IBM Support

Table Statistics and IBM Db2 Analytics Accelerator for z/OS

How To


Summary

Table statistics are a key element in determining the best query access plan on IBM Db2 Analytics Accelerator for z/OS. IBM Db2 Analytics Accelerator for z/OS has several features to ensure that actual and proper table statistics are available in the underlying database system Db2 Warehouse to achieve optimal query performance. This document describes several features available in the accelerator related to table statistics, including how to easily monitor and collect table statistics.

Objective

This document explains the following features related to table statistic collection in IBM Db2 Analytics Accelerator for z/OS and how to use them
  • Automatic RUNSTATS in Db2 Warehouse
  • Early statistic collection after initial table load
  • Copy statistics after full table reload or alter key operations
  • Stored procedure ACCEL_COLLECT_TABLE_STATISTICS
  • Statistics and Accelerator-only Tables (AOTs)

Environment

Db2 Analytics Accelerator maintenance level 7.5.8 or later is required to use all of the described features.

Steps

Automatic RUNSTATS in Db2 Warehouse  
Db2 Warehouse is configured with automatic RUNSTATS enabled. At a regular interval of approximately every two hours, RUNSTATS is executed with a single queue of tables that have no statistics or have a significant data change since the last time RUNSTATS was executed.
Early statistics after initial table load

When a table is first added and loaded to an accelerator, table statistics are collected immediately in an asynchronous operation after the load completed. This operation is a RUNSTATS command in Db2 Warehouse collecting basic, distribution, and column-group statistics with sampling. Under certain conditions, for example when a sampling rate is too low, a second RUNSTATS command is executed asynchronously. This asynchronous behavior introduces a small window of time where the initial load operation completed and statistics are not available yet.

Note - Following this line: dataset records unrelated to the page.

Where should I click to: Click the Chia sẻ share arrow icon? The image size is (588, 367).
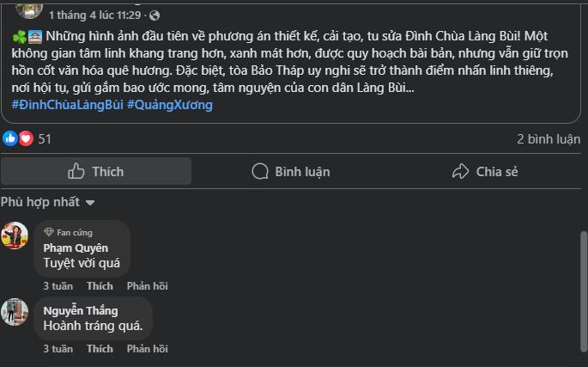[460, 171]
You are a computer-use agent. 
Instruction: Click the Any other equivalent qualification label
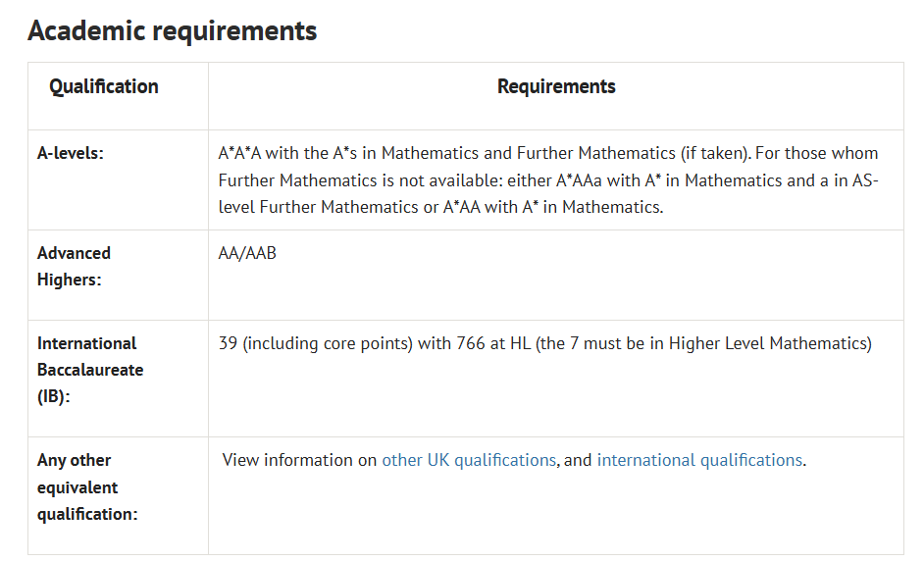click(87, 486)
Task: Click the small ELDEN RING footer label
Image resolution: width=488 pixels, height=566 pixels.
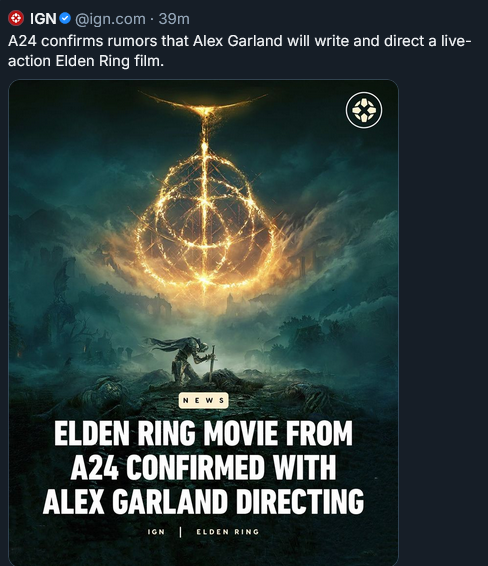Action: (228, 532)
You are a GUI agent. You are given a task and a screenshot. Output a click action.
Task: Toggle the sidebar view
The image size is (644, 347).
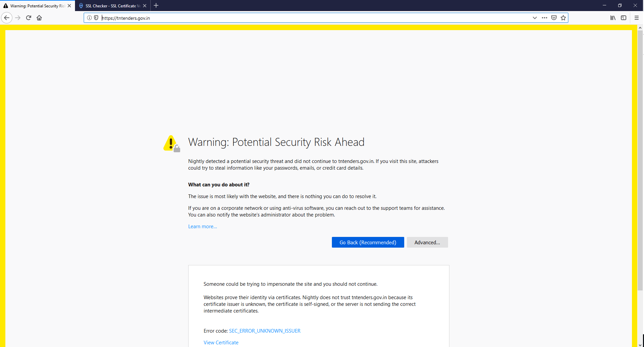coord(624,18)
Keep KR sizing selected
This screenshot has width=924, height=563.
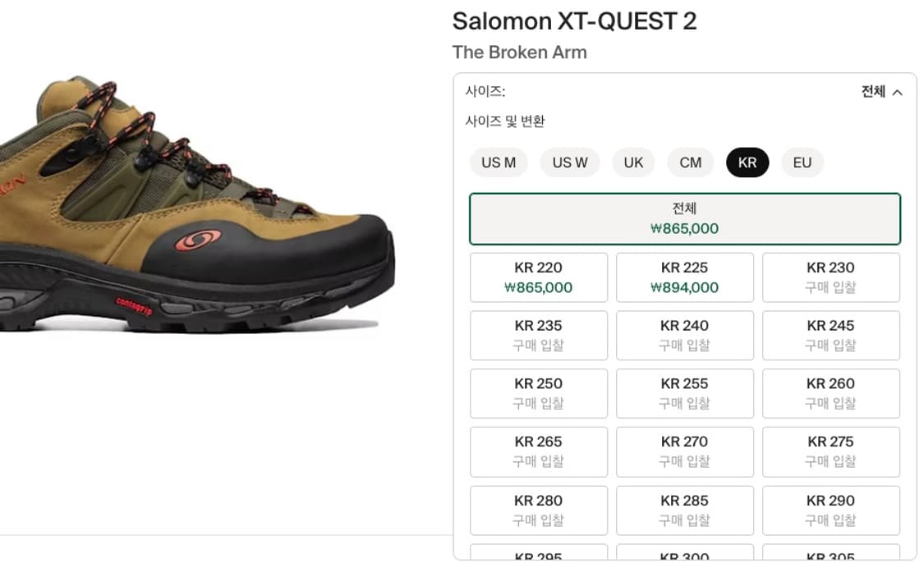tap(747, 162)
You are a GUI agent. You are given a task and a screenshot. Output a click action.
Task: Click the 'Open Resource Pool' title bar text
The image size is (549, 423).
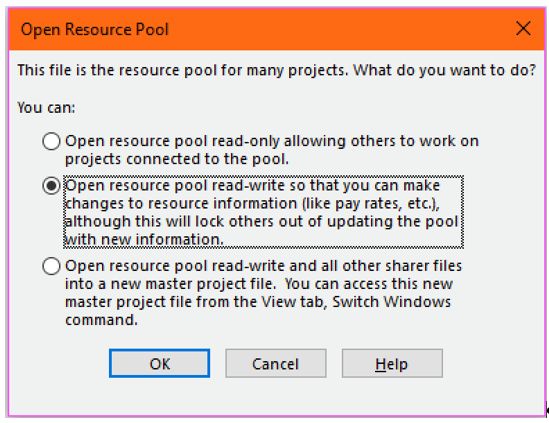pyautogui.click(x=95, y=29)
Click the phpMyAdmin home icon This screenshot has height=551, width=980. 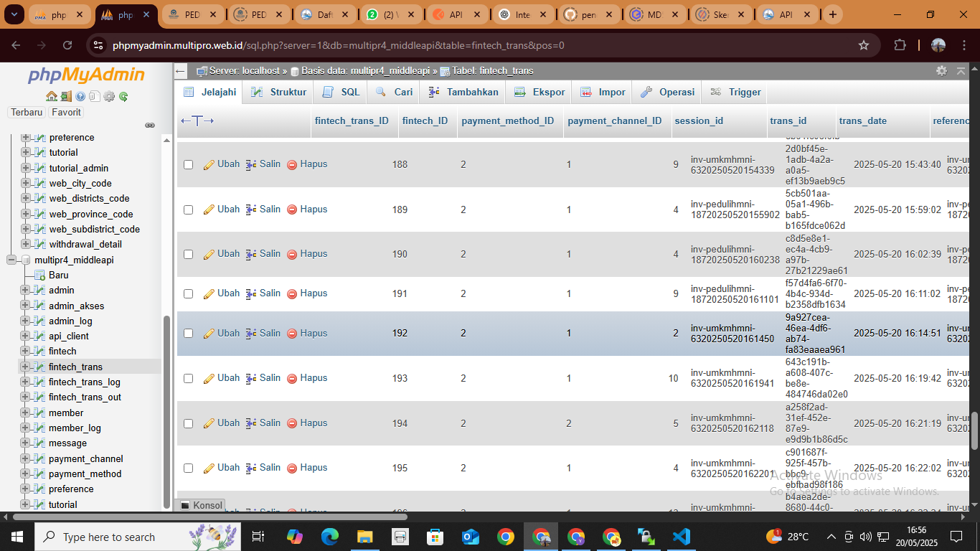pos(51,96)
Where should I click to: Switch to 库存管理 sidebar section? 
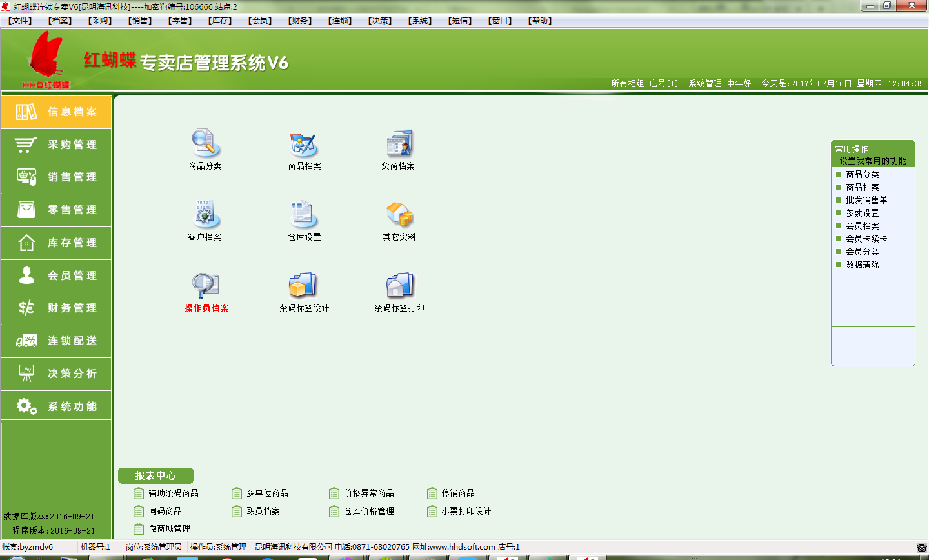(x=57, y=243)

To monitor if a specific table or set of tables have statistics already collected, the Accelerator Studio user interface and the  ACCEL_GET_TABLES_INFO stored procedure provide the timestamp of the last statistic collection.

Db2 Analytics Accelerator Studio maintenance level 7.5.8 or later provides the timestamp of the last statistic collection in the column "Last Statistics Collection" as shown in the following screenshot:

image

The same last statistic collection timestamp value is returend by calling the SYSPROC.ACCEL_GET_TABLES_INFO stored procedure of Accelerator maintenance level V7.5.8 or higher with <compatibilityLevel>77</compatibilityLevel>.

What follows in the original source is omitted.